Quant à l’opposition, les opinions sont mitigées. Beaucoup de partis ont boycotté le vote, le considérant comme prédéterminé et contrôlé par le régime en place. Ayachi Zammel a été emprisonné et condamné à douze ans de prison pour falsification de certifications peu de temps avant l’élection présidentielle, le privant de faire campagne. Précédemment, au mois d’août, l’Instance Supérieure Indépendante pour les Élections (ISIE) avait rejeté la majorité des candidatures et refusé de respecter les décisions judiciaires réclamant la réintégration de trois candidats.
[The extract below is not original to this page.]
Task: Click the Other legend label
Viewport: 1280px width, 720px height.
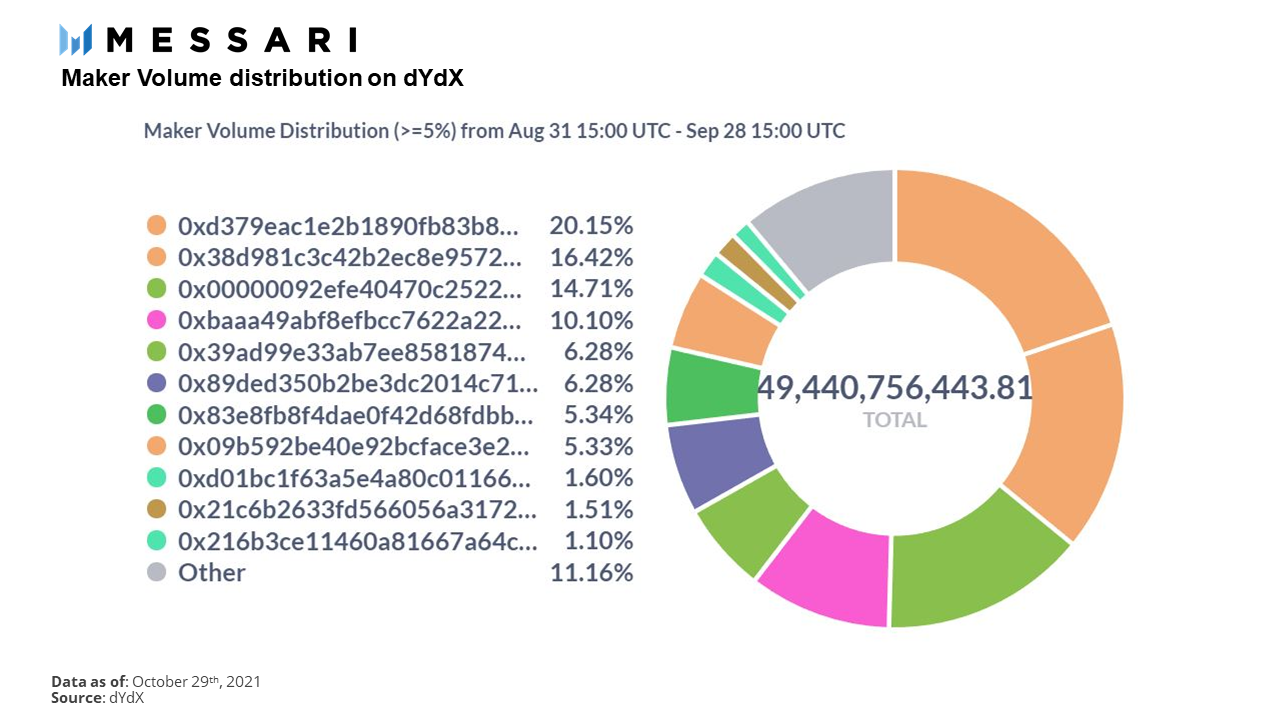Action: click(212, 572)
Dans une déclaration catégorique rejetant la totalité du processus électoral, le Parti des Travailleurs, conduit par l’adversaire politique de gauche Hamma Hammami, a désigné cette élection comme une « farce ». « Le régime émergé du coup d’Etat [en allusion à l’assaut audacieux de Kais Saïed, qui a pris le pouvoir le 25 juillet 2021] a été giflé par le peuple tunisien. Que l’on croie ou non en la véracité des chiffres préliminaires publiés par l’ISIE, ils sont suffisants pour attester de l’échec flagrant de cette supercherie. L’abstention, qui a dépassé les 70%, indique que la plupart des électeurs ont boycotté cette mascarade pour diverses raisons. », a annoncé le parti dans une déclaration lundi soir.
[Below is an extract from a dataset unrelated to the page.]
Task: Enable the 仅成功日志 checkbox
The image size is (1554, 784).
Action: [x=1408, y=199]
« L’échec total de l’opposition »

Parmi ceux qui avaient invité à résister à Kaïs Saïed au vote, le moment était venu de s’interroger. « Nous ne sommes qu’une infime minorité (…) C’est la réalité et nous avons malheureusement à la reconnaître », a observé Youssef Chaouachi, fils de Ghazi Chaouachi, adversaire de M. Saïed, qui est en détention depuis février 2023 sous l’accusation de complot contre la sécurité de l’Etat. « Trois années d’opposition au régime n’ont porté aucun fruit. L’échec est total. Soit nous devons repenser nos méthodes de résistance, soit nous devons nous retirer définitivement de la scène publique », a-t-il regretté.

La position de l’opposition lors de l’élection présidentielle a été caractérisée par l’indécision, créant ainsi un schisme pendant la campagne électorale. Ils n’ont pas réussi à se mettre d’accord sur une stratégie unifiée. Selon Hamza Meddeb du Carnegie Middle East Center, il y a eu beaucoup d’incertitudes au début, et beaucoup d’énergie a été gaspillée dans la lutte contre les restrictions imposées par l’organe électoral. Au final, il était trop tard, aucun mot clef n’a été clairement énoncé et l’élection s’est déroulée en l’absence de campagne.

Kaïs Saïed, élu pour un premier mandat en 2019, s’est imposé comme un dictateur le 25 juillet 2021, après avoir dissout l’assemblée nationale. C’est alors qu’il a renforcé son contrôle sur le système judiciaire et intensifié la répression contre ceux qui s’opposent à lui. Plusieurs dizaines d’entre eux sont actuellement en prison, accusés de comploter contre la sécurité de l’État.